Instructions for the task
Images excluded, reproduce each line of the records exactly as it stands.

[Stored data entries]
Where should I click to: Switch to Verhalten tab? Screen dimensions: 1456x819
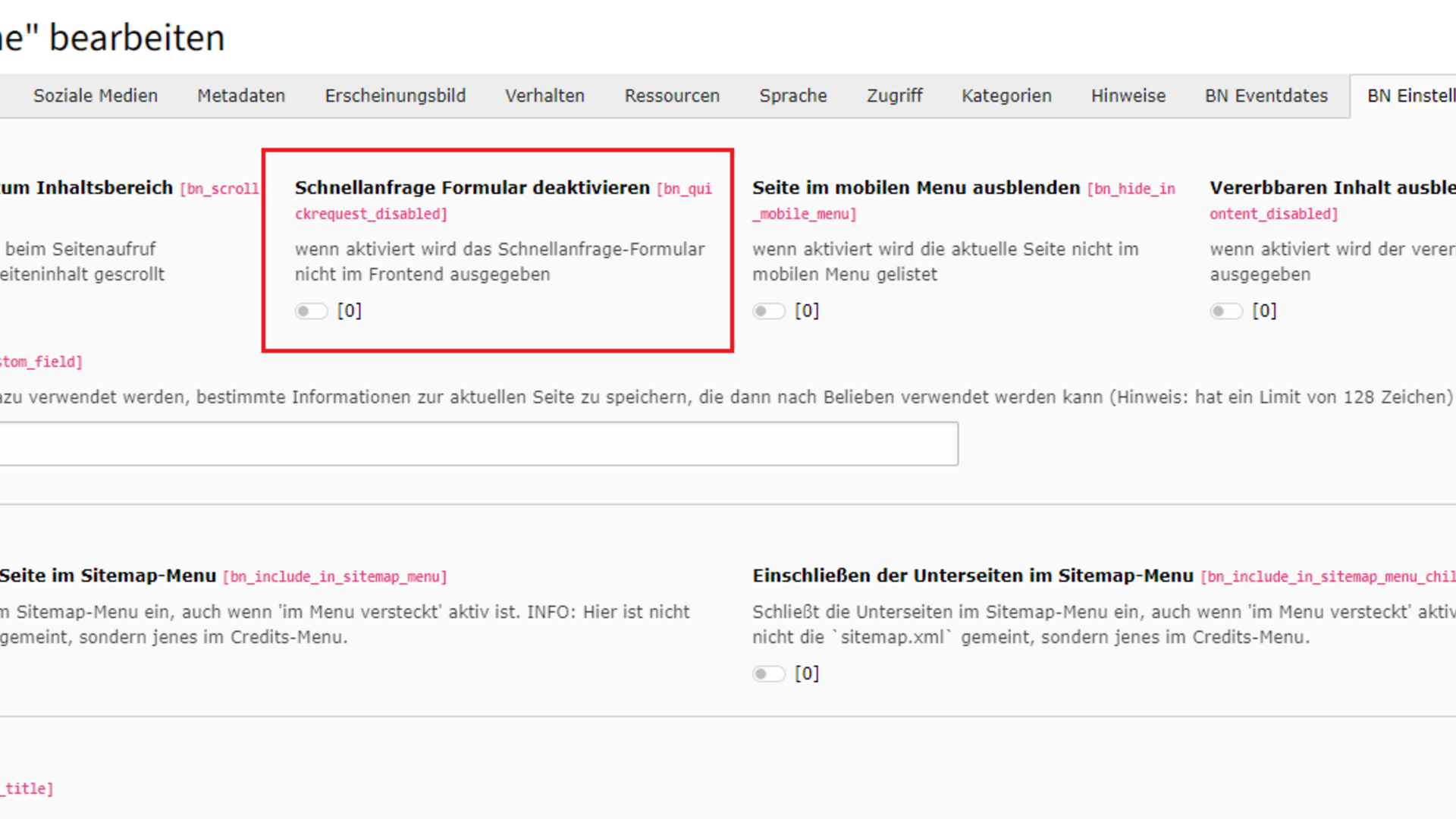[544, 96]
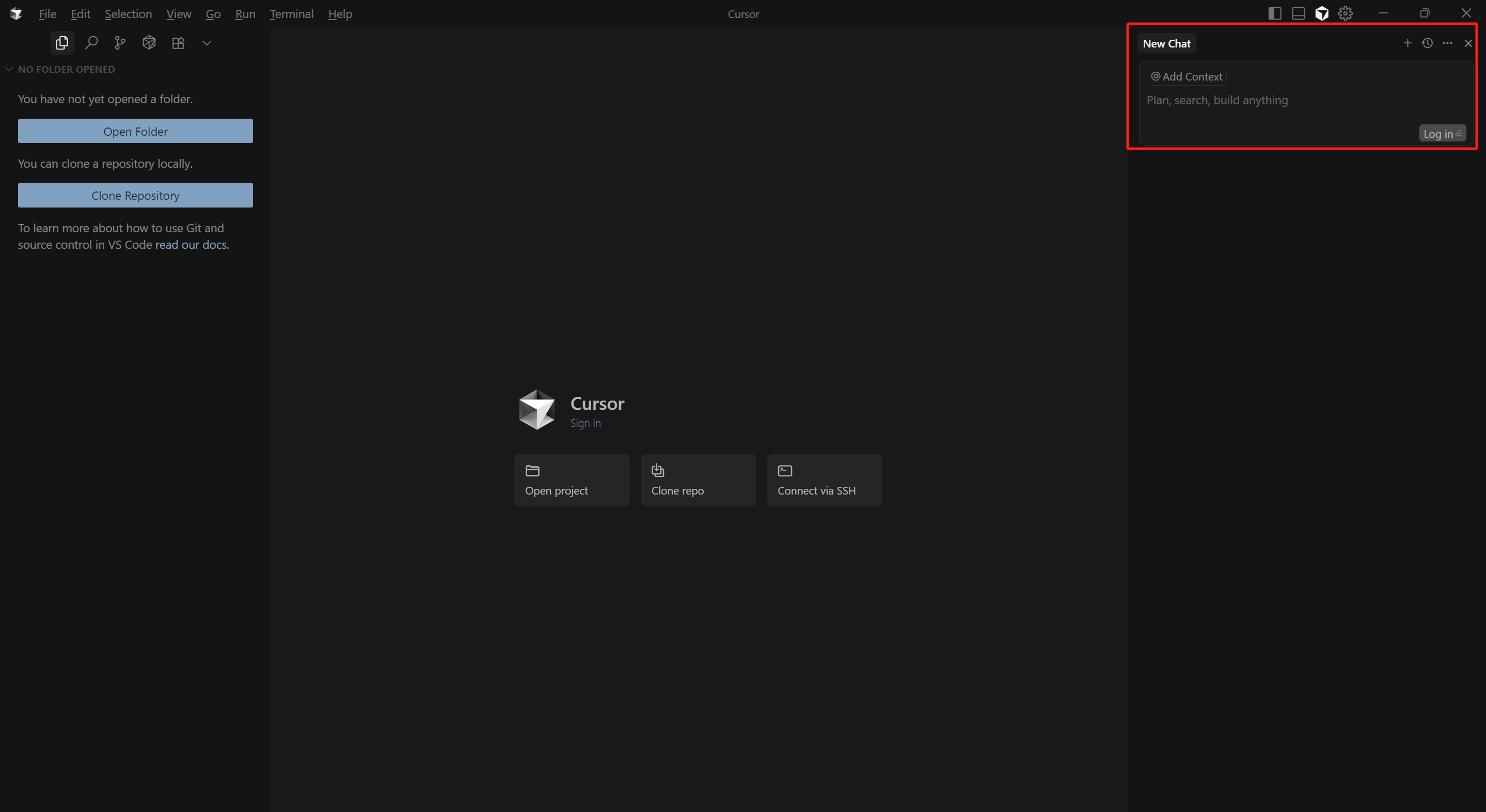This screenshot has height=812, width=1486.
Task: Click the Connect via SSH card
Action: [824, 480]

Reply to the task
Where should I click to: Switch to Verhalten tab? Screen dimensions: 1456x819
[544, 96]
This screenshot has height=812, width=1486.
Task: Click the Connect via SSH card
Action: [824, 480]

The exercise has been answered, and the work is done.